Elle servit la soupe, raclée d’un énorme pot, dans onze petits bols. Le mélange bruntre ne semblait pas trop ragoutant. Aileen se força à avaler une bouchée, et découvrit un délectable mélange. Ses acolytes semblaient du même avis. Elle surprit Hugo à boire le fond de son bol, et Dahlia, à le racler avec un couvert.

« De l’argent », dit Kei en tendant une poignée de dalc.

« Oh, c’est un cadeau de la maison!
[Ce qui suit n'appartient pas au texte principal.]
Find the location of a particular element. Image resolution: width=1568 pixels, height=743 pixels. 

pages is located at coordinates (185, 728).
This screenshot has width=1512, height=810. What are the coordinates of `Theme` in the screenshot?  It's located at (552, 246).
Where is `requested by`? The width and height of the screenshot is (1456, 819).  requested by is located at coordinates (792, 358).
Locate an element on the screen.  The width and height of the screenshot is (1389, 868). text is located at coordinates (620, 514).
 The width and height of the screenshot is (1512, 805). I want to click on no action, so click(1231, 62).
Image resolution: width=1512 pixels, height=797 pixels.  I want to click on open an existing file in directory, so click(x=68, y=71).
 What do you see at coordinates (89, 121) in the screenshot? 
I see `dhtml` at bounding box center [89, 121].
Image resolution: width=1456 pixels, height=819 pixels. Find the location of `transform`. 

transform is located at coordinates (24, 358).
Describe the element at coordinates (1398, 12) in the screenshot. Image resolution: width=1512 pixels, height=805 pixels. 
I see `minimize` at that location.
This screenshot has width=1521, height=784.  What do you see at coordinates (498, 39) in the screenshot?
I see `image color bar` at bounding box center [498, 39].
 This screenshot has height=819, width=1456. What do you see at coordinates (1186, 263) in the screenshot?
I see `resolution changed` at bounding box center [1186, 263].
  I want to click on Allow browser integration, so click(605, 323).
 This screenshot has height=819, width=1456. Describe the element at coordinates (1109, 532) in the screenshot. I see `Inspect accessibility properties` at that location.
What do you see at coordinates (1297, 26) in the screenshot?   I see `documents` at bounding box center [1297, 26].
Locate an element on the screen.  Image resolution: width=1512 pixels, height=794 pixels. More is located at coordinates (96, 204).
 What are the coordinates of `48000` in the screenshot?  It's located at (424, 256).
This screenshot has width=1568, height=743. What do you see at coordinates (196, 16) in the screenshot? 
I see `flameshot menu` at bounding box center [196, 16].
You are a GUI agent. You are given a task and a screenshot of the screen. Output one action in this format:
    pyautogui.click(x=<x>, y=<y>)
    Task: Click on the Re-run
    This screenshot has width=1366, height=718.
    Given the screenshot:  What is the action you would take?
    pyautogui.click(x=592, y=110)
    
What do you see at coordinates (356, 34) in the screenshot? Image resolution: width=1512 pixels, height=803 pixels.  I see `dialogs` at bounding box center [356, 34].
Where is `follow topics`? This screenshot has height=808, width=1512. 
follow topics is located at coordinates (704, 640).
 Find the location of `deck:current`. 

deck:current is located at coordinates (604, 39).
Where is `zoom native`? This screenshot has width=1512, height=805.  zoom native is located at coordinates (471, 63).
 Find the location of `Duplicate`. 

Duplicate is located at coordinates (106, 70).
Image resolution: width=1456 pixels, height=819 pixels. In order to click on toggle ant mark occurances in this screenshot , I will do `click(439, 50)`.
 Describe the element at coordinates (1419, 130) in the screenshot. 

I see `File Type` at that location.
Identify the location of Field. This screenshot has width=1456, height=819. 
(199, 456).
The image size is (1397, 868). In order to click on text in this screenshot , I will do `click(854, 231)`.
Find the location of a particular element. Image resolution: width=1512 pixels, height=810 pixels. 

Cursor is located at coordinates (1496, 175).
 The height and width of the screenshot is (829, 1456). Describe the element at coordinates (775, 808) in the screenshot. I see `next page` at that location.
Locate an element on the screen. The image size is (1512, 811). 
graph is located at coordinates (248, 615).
Par contre, si vous souhaitez dormir un peu, ce ne sera pas gratuit! »

« Je ne pense pas qu’on va rester très longtemps, mais merci de votre hosp… » débuta Hildegarde

« Alors, je prends deux chambres, madame », déclara Kei.

« Appelez-moi Molly, et… c’est bouclé », confirma la dame.

Les autres hochèrent de la tête, d’accord avec le noble. Hildegarde soupira, légèrement découragée.

« Si vous insistez », souffla la jeune fille.

Aileen était du même avis que le groupe, et fut heureuse de pouvoir enfin profiter du confort d’un matelas. Elle devait le partager avec Charlie et Dahlia, mais cela ne nuisait presque pas à l’expérience. Le deuxième lit de la chambre des femmes abritait Hildegarde, Lilith et Elizabeth. Les hommes avaient leur propre chambre.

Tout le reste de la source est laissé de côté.